Taking your last point first, I wasn't trying to pull rank on you - you might hold a doctorate for all I know -; I was merely explaining why I feel fairly self-confident about my artistic judgement and my emotional response to great works of art (and also to rubbish). To pull rank is to do exactly what the Art Establishment does, and I think you know how much (honest) propaganda I throw in that direction.
I fully agree with you about subtle messages, although I think the ones most easy to miss are the ones that reinforce the main message, rather than the primary message itself. Back in the days when TV broadcast some discerning programmes about movies, I saw an appreciation of a very old movie called "Letter From An Unknown Woman", which pointed out that the set designer had chosen a wolf-chasing-Red-Riding-Hood style of wallpaper for the young woman's bedroom. This reinforced the theme of the movie in a very subtle way that I had completely missed. I'm always pleased to have this sort of thing pointed out to me.
I am going to disagree about us being surrounded by crap. I think the opposite is true: that big business strives to draw our attention by presenting us with beautiful and powerful images. Every time I walk down my High Street I see Claudia Shiffa in her knickers! It may not be great art, but it's a very pretty picture. And I think that modern art is responding to the commercialism of art by being as ugly as it can. This isn't the whole story, but it helps to explain why so many galleries are filled with ugly stuff that doesn't come close to being art. Lack of talent helps.
Did you know that one needs a first-class honours degree in Psychology to get into the advertising business? I didn't make it. Otherwise I might be photographing Claudia in her knickers...sigh!
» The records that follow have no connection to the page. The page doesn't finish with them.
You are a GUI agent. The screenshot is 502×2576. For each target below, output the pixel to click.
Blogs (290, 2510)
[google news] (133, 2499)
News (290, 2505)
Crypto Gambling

At 22/5/06, Blogger weggis said...

By far the best place for them. Out of harms way and we get Claudia on our bus shelters.
By jove I think I've got it. I had to listen to the birds and think for a while and relate it to a field I know a little more about. I know damn all about art other than some of it i like and appreciate and some I don't.
In a right angled triangle the square of the hypotenuse equals the sum of the squares of the other two sides. This was known long before Pythagorus. It is now known as his theorum because he proved it is true in all cases. The difficult part is creating something worthwhile. The theorum itself is just another theorum but to those who appreciate this sort of thing the proof has a magical and simplistic beauty that knocks you sideways.
I doubt i get the same WOW factor that you do from art, but I now know what you mean. I also know why I spent exactly 6 minutes and 21 seconds in Tate Modern before retiring to the Youngs Pub.
i am in your debt, sir!

At 22/5/06, Blogger Coxsoft Art said...

By Jove, he has got it! Tate Modern can't hold a candle to Claudia's knickers!